--- START OF Supplied text ---

Court of Appeals For The First District of Texas
Jun 6, 2013
NO. 01-12-00219-CV (Tex. App. Jun. 6, 2013)

Summary

finding that trial court's balancing of factors was reasonable, even though defendants "evidentiary showing under the private-interest factors could have been stronger," because "the Gulf Oil factors provide for a flexible inquiry, with no one factor being dispositive"

Summary of this case from Brenham Oil & Gas, Inc. v. TGS-NOPEC Geophysical Co.

Opinion

NO. 01-12-00219-CV

06-06-2013

SES PRODUCTS, INC., Appellant v. AROMA CLASSIQUE, LLC AND MICHAL R. AVRAHAM, Appellees


On Appeal from the 334th District Court

Harris County, Texas

Trial Court Case No. 2011-41750


MEMORANDUM OPINION

SES Products, Inc. brought suit against Aroma Classique, LLC and Michal R. Avraham for fraud, fraud in the inducement, and breach of a partnership agreement. Avraham and Aroma Classique moved to dismiss the suit on the grounds that a forum-selection clause and the doctrine of forum non conveniens limited jurisdiction to Israel. The trial court granted the motion to dismiss, and SES appealed. We affirm.

--- END OF Supplied text ---

Task: Summarize the appellate opinion above in two sentences.

--- START OF Source data ---

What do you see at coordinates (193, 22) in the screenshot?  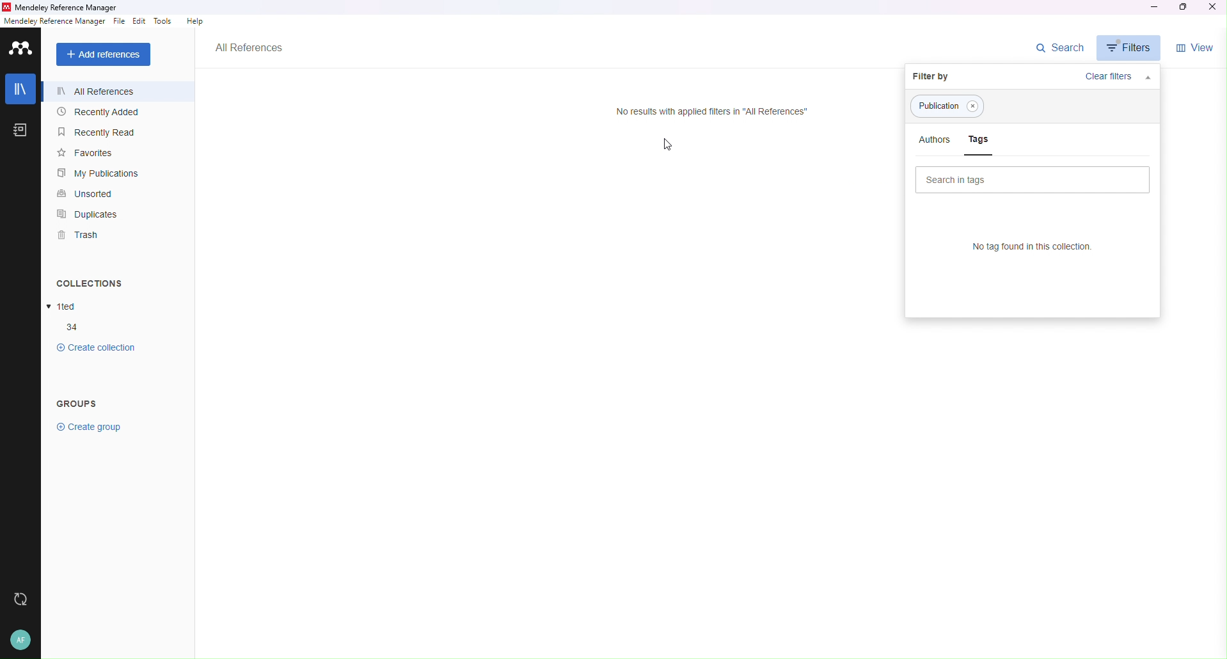 I see `Help` at bounding box center [193, 22].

--- END OF Source data ---

Exercise result: SES Products, Inc. sued Aroma Classique, LLC and Michal R. Avraham for fraud, fraud in the inducement, and breach of a partnership agreement, and the defendants moved to dismiss on the grounds that a forum-selection clause and the doctrine of forum non conveniens limited jurisdiction to Israel. The trial court granted the motion, and the Court of Appeals for the First District of Texas affirmed, finding the trial court's balancing of the Gulf Oil factors reasonable even though the defendants' showing under the private-interest factors could have been stronger.